Thursday, July 9, 2015

Art and Fashion


The National Portrait Gallery collection at the Smithsonian Institute in Washington DC includes more than hundred thousands of portrait records. Long-time ago before the narcissist’ ‘selfies’ were taken with one press of the button on the mobile phone and cameras were invented, upper class citizens requested to make a portrait to preserve the image of the notable Americans, notable American subjects, and also made by notable American artists. The significance of the assessment of importance of portraiture is in the great value of the images that able to bring alive the expressions of identity, the detail-oriented costumes of the historical period, with such amazing quality that unfolds every piece of fabric, the purple velvet of the rich businessman’s jacket, and the blue and red with golden décor of generals’ uniforms, and the softness of lace and shines of the ribbons, skilled needlework, etc.

Paint and the needle; artist always have been inspired to paint, draw and sculpt beautiful women in the clothes they wore. Many times, fashion designers got inspiration from artists’ work or artistic movements and incorporated their artwork ideas into their fashion designs. Women were looking at themselves at the mirrors, with other mirror behind to reflect the back of her head to demonstrate to us the 3-D image of great natural expressions, full wardrobe, jewelry and the fashion accessories of the historic period. There is an ancient belief that mirrors cannot lie: “Looking-glass upon the wall, who is fairest of us all?” (Grimm & Grimm, 1882) The mirror is the antipode of the musk, because mirrors accurately reflect the truth, the beauty, and our morality.
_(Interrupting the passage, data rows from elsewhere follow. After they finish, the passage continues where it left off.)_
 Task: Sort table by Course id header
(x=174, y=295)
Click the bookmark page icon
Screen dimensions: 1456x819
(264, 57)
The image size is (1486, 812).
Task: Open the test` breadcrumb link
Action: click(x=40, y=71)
Almost hundred years ago, Ethel Traphagen, one of the first American female fashion designer and the 1911th New York Times first-prize evening dress winner, got inspired from an American painter, James Whistler. James Whistler originally was trained in Paris and later lived in London. He was influenced by the work of French Impressionists by the Japanese woodblock prints. He used smoky colors in night-time scenes to create the mysterious effects in his Nocturne paintings. Ethel Traphagen had been motivated and stimulated by one of these scenes and used the image to design a dress of blue chiffon layered over putty hue colored silk. Elizabeth Hawes was another well-known figure in the fashion industry in the 1930s. She traveled to Paris and lived above the Shakespeare and Company bookstore, a place where many talented people such as Ernest Hemingway and George Gershwin borrowed books and mingled and met other people. Elizabeth Hawes wanted her clothes to move as three-dimensional mobiles that her friend and artist Alexander Calder created. She was not shy to incorporate the abstract elements from Spanish artist Joan Miro used in his paintings in her capes and vests. O’ yes, these ladies knew how manipulate the data, and create the compositional interpretation from one media into another.

 

The fashion industry is almost like the iceberg as we can see on the runways as the above the water the strong, confident and beautiful part of it to pleasure our eye-view. But beneath the iceberg is hidden underwater world the hard-work of sketching the ideas, drawing and cutting patterns to create sample garments, select fabrics and trimmings, dressmaking and  tailoring principles, fitting and modifying the finished garment, teamwork, communication, marketing and more. People say it is only in the dictionary, the word ‘success’ comes before the word ‘work.’ Beneath the industry iceberg standing influential individuals that are ready to change characteristics and preferences, create new styles and trends of chic and practicality by attracting consumers to buy their outfits, and matching accessories.